Your goal: Wherever the string "target" appears in the records, return the line that holds it.

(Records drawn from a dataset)
* * *
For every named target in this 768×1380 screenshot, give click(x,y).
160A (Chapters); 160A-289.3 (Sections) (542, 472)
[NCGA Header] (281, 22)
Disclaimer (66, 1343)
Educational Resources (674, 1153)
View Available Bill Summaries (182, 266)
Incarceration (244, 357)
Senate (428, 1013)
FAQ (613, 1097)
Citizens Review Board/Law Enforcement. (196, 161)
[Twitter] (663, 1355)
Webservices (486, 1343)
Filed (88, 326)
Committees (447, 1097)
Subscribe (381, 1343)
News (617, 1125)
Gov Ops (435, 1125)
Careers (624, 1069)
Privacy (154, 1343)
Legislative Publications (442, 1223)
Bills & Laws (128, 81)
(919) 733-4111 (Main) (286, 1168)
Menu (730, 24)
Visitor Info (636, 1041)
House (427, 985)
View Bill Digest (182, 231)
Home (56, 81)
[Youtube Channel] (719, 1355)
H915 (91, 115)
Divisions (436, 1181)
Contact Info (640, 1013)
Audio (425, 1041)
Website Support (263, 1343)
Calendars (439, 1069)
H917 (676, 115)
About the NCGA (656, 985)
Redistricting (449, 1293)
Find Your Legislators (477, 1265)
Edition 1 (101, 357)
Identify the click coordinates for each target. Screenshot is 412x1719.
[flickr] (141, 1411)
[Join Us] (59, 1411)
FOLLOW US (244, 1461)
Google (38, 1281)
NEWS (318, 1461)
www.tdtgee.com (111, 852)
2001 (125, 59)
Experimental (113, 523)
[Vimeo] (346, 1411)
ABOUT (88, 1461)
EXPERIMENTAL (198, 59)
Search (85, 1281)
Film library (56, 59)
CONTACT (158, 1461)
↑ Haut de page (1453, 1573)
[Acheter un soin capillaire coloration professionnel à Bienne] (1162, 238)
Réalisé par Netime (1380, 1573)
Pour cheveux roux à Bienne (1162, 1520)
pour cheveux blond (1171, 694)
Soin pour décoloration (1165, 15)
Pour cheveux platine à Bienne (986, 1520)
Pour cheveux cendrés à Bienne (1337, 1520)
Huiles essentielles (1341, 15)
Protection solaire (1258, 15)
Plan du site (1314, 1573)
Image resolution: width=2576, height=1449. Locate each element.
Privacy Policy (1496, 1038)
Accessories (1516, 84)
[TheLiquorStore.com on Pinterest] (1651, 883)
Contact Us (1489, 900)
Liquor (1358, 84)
* * *
Exercise result:
For every named target in this 768×1380 screenshot, give click(x,y).
Identify the click coordinates for each target. Screenshot is 412x1719.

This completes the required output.